+++ Data under study +++

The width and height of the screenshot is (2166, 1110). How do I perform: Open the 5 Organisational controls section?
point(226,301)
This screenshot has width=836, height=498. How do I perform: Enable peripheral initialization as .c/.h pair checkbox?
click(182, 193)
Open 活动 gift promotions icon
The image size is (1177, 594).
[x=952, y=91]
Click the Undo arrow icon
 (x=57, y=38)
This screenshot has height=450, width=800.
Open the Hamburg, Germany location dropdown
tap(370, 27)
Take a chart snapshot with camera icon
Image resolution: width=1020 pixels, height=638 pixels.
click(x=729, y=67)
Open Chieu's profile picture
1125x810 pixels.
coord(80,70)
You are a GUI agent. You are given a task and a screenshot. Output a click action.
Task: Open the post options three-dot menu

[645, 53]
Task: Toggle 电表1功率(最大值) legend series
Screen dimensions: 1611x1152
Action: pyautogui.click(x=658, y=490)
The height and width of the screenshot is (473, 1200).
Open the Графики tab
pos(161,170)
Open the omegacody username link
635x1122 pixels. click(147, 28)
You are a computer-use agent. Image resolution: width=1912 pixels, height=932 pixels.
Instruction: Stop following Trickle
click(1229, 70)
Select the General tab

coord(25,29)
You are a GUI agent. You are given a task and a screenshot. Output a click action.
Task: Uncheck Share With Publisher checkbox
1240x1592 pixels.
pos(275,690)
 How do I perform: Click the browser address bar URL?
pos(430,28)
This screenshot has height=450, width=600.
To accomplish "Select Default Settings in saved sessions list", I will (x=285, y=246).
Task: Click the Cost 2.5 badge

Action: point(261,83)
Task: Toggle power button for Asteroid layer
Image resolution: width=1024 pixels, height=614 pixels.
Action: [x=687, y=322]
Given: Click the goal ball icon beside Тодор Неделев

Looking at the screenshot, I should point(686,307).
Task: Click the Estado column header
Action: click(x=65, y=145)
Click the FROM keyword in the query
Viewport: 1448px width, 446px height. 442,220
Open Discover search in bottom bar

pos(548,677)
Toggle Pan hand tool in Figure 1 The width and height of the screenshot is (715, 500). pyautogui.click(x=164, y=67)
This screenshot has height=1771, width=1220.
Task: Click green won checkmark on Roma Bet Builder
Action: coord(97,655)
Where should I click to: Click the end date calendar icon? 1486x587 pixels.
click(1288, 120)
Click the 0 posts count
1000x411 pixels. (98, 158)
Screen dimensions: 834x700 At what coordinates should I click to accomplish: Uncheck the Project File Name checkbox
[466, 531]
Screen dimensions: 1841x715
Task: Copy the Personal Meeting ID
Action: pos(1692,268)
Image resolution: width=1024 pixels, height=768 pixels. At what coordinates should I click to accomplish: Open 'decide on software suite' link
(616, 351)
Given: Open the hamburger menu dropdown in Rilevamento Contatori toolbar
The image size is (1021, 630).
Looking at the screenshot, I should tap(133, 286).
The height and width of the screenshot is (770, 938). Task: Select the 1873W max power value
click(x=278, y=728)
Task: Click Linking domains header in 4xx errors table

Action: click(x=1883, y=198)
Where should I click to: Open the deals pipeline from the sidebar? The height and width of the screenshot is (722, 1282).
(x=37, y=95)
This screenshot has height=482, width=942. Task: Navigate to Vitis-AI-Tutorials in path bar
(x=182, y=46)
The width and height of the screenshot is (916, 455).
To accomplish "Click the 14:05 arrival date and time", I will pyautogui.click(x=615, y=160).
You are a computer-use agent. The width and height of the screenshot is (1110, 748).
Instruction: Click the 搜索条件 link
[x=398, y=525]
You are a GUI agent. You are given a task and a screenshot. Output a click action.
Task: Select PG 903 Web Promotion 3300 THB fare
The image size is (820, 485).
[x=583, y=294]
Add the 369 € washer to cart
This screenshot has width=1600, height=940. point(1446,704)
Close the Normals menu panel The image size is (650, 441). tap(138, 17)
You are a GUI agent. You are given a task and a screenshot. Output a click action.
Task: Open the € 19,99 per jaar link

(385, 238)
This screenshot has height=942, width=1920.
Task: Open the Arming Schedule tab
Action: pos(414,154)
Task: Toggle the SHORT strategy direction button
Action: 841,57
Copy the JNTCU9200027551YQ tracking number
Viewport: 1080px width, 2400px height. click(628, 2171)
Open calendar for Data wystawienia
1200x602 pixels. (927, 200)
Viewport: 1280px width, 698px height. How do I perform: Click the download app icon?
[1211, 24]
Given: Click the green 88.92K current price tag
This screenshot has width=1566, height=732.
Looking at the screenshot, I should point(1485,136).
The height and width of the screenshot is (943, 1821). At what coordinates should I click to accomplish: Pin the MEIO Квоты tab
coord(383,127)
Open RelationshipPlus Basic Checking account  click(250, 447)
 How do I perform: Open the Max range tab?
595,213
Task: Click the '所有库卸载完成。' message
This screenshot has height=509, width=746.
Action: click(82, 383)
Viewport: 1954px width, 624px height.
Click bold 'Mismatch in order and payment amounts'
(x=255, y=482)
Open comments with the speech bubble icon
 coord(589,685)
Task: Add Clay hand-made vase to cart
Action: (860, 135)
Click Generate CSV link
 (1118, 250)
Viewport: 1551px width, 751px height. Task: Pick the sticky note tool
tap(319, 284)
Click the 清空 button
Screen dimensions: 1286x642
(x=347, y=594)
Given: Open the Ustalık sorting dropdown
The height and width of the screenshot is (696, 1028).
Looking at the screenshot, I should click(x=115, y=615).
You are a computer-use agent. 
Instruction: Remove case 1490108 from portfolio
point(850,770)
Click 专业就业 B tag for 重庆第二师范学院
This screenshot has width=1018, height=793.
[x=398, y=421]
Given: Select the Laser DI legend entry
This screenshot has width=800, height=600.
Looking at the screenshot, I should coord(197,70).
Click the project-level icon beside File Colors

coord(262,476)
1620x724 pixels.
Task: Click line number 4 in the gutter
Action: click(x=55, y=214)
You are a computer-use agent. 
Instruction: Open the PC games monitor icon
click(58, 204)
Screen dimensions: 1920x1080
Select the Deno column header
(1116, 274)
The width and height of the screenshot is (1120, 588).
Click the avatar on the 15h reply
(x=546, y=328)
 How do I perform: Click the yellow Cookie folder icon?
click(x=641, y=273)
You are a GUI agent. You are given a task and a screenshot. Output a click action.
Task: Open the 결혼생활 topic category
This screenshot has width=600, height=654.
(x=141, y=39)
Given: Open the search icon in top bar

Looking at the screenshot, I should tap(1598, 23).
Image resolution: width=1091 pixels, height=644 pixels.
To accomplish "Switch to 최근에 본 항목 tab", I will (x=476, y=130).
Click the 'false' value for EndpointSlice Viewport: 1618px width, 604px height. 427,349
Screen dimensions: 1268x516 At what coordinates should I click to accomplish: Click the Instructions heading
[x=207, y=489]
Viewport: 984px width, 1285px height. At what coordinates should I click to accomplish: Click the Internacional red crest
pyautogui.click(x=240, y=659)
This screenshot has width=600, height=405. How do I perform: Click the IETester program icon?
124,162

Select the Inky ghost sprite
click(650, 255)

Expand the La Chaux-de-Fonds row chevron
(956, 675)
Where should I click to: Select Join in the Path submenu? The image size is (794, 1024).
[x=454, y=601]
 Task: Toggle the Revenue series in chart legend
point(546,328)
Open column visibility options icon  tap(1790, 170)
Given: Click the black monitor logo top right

+++

Required work:
Each entry above should be repeated exactly, with no line left out.

Answer box:
The width and height of the screenshot is (2166, 1110). How do I perform: Open the 5 Organisational controls section?
point(226,301)
This screenshot has width=836, height=498. How do I perform: Enable peripheral initialization as .c/.h pair checkbox?
click(182, 193)
Open 活动 gift promotions icon
The image size is (1177, 594).
[x=952, y=91]
Click the Undo arrow icon
 (x=57, y=38)
This screenshot has height=450, width=800.
Open the Hamburg, Germany location dropdown
tap(370, 27)
Take a chart snapshot with camera icon
Image resolution: width=1020 pixels, height=638 pixels.
click(x=729, y=67)
Open Chieu's profile picture
1125x810 pixels.
coord(80,70)
You are a GUI agent. You are given a task and a screenshot. Output a click action.
Task: Open the post options three-dot menu

[645, 53]
Task: Toggle 电表1功率(最大值) legend series
Screen dimensions: 1611x1152
Action: pyautogui.click(x=658, y=490)
The height and width of the screenshot is (473, 1200).
Open the Графики tab
pos(161,170)
Open the omegacody username link
635x1122 pixels. click(147, 28)
You are a computer-use agent. Image resolution: width=1912 pixels, height=932 pixels.
Instruction: Stop following Trickle
click(1229, 70)
Select the General tab

coord(25,29)
You are a GUI agent. You are given a task and a screenshot. Output a click action.
Task: Uncheck Share With Publisher checkbox
1240x1592 pixels.
pos(275,690)
 How do I perform: Click the browser address bar URL?
pos(430,28)
This screenshot has height=450, width=600.
To accomplish "Select Default Settings in saved sessions list", I will (x=285, y=246).
Task: Click the Cost 2.5 badge

Action: point(261,83)
Task: Toggle power button for Asteroid layer
Image resolution: width=1024 pixels, height=614 pixels.
Action: [x=687, y=322]
Given: Click the goal ball icon beside Тодор Неделев

Looking at the screenshot, I should point(686,307).
Task: Click the Estado column header
Action: click(x=65, y=145)
Click the FROM keyword in the query
Viewport: 1448px width, 446px height. 442,220
Open Discover search in bottom bar

pos(548,677)
Toggle Pan hand tool in Figure 1 The width and height of the screenshot is (715, 500). pyautogui.click(x=164, y=67)
This screenshot has height=1771, width=1220.
Task: Click green won checkmark on Roma Bet Builder
Action: coord(97,655)
Where should I click to: Click the end date calendar icon? 1486x587 pixels.
click(1288, 120)
Click the 0 posts count
1000x411 pixels. (98, 158)
Screen dimensions: 834x700 At what coordinates should I click to accomplish: Uncheck the Project File Name checkbox
[466, 531]
Screen dimensions: 1841x715
Task: Copy the Personal Meeting ID
Action: pos(1692,268)
Image resolution: width=1024 pixels, height=768 pixels. At what coordinates should I click to accomplish: Open 'decide on software suite' link
(616, 351)
Given: Open the hamburger menu dropdown in Rilevamento Contatori toolbar
The image size is (1021, 630).
Looking at the screenshot, I should tap(133, 286).
The height and width of the screenshot is (770, 938). Task: Select the 1873W max power value
click(x=278, y=728)
Task: Click Linking domains header in 4xx errors table

Action: click(x=1883, y=198)
Where should I click to: Open the deals pipeline from the sidebar? The height and width of the screenshot is (722, 1282).
(x=37, y=95)
This screenshot has height=482, width=942. Task: Navigate to Vitis-AI-Tutorials in path bar
(x=182, y=46)
The width and height of the screenshot is (916, 455).
To accomplish "Click the 14:05 arrival date and time", I will pyautogui.click(x=615, y=160).
You are a computer-use agent. The width and height of the screenshot is (1110, 748).
Instruction: Click the 搜索条件 link
[x=398, y=525]
You are a GUI agent. You are given a task and a screenshot. Output a click action.
Task: Select PG 903 Web Promotion 3300 THB fare
The image size is (820, 485).
[x=583, y=294]
Add the 369 € washer to cart
This screenshot has width=1600, height=940. point(1446,704)
Close the Normals menu panel The image size is (650, 441). tap(138, 17)
You are a GUI agent. You are given a task and a screenshot. Output a click action.
Task: Open the € 19,99 per jaar link

(385, 238)
This screenshot has height=942, width=1920.
Task: Open the Arming Schedule tab
Action: pos(414,154)
Task: Toggle the SHORT strategy direction button
Action: 841,57
Copy the JNTCU9200027551YQ tracking number
Viewport: 1080px width, 2400px height. click(628, 2171)
Open calendar for Data wystawienia
1200x602 pixels. (927, 200)
Viewport: 1280px width, 698px height. How do I perform: Click the download app icon?
[1211, 24]
Given: Click the green 88.92K current price tag
This screenshot has width=1566, height=732.
Looking at the screenshot, I should point(1485,136).
The height and width of the screenshot is (943, 1821). At what coordinates should I click to accomplish: Pin the MEIO Квоты tab
coord(383,127)
Open RelationshipPlus Basic Checking account  click(250, 447)
 How do I perform: Open the Max range tab?
595,213
Task: Click the '所有库卸载完成。' message
This screenshot has height=509, width=746.
Action: click(82, 383)
Viewport: 1954px width, 624px height.
Click bold 'Mismatch in order and payment amounts'
(x=255, y=482)
Open comments with the speech bubble icon
 coord(589,685)
Task: Add Clay hand-made vase to cart
Action: (860, 135)
Click Generate CSV link
 (1118, 250)
Viewport: 1551px width, 751px height. Task: Pick the sticky note tool
tap(319, 284)
Click the 清空 button
Screen dimensions: 1286x642
(x=347, y=594)
Given: Open the Ustalık sorting dropdown
The height and width of the screenshot is (696, 1028).
Looking at the screenshot, I should click(x=115, y=615).
You are a computer-use agent. 
Instruction: Remove case 1490108 from portfolio
point(850,770)
Click 专业就业 B tag for 重庆第二师范学院
This screenshot has width=1018, height=793.
[x=398, y=421]
Given: Select the Laser DI legend entry
This screenshot has width=800, height=600.
Looking at the screenshot, I should coord(197,70).
Click the project-level icon beside File Colors

coord(262,476)
1620x724 pixels.
Task: Click line number 4 in the gutter
Action: click(x=55, y=214)
You are a computer-use agent. 
Instruction: Open the PC games monitor icon
click(58, 204)
Screen dimensions: 1920x1080
Select the Deno column header
(1116, 274)
The width and height of the screenshot is (1120, 588).
Click the avatar on the 15h reply
(x=546, y=328)
 How do I perform: Click the yellow Cookie folder icon?
click(x=641, y=273)
You are a GUI agent. You are given a task and a screenshot. Output a click action.
Task: Open the 결혼생활 topic category
This screenshot has width=600, height=654.
(x=141, y=39)
Given: Open the search icon in top bar

Looking at the screenshot, I should tap(1598, 23).
Image resolution: width=1091 pixels, height=644 pixels.
To accomplish "Switch to 최근에 본 항목 tab", I will (x=476, y=130).
Click the 'false' value for EndpointSlice Viewport: 1618px width, 604px height. 427,349
Screen dimensions: 1268x516 At what coordinates should I click to accomplish: Click the Instructions heading
[x=207, y=489]
Viewport: 984px width, 1285px height. At what coordinates should I click to accomplish: Click the Internacional red crest
pyautogui.click(x=240, y=659)
This screenshot has width=600, height=405. How do I perform: Click the IETester program icon?
124,162

Select the Inky ghost sprite
click(650, 255)

Expand the La Chaux-de-Fonds row chevron
(956, 675)
Where should I click to: Select Join in the Path submenu? The image size is (794, 1024).
[x=454, y=601]
 Task: Toggle the Revenue series in chart legend
point(546,328)
Open column visibility options icon  tap(1790, 170)
Given: Click the black monitor logo top right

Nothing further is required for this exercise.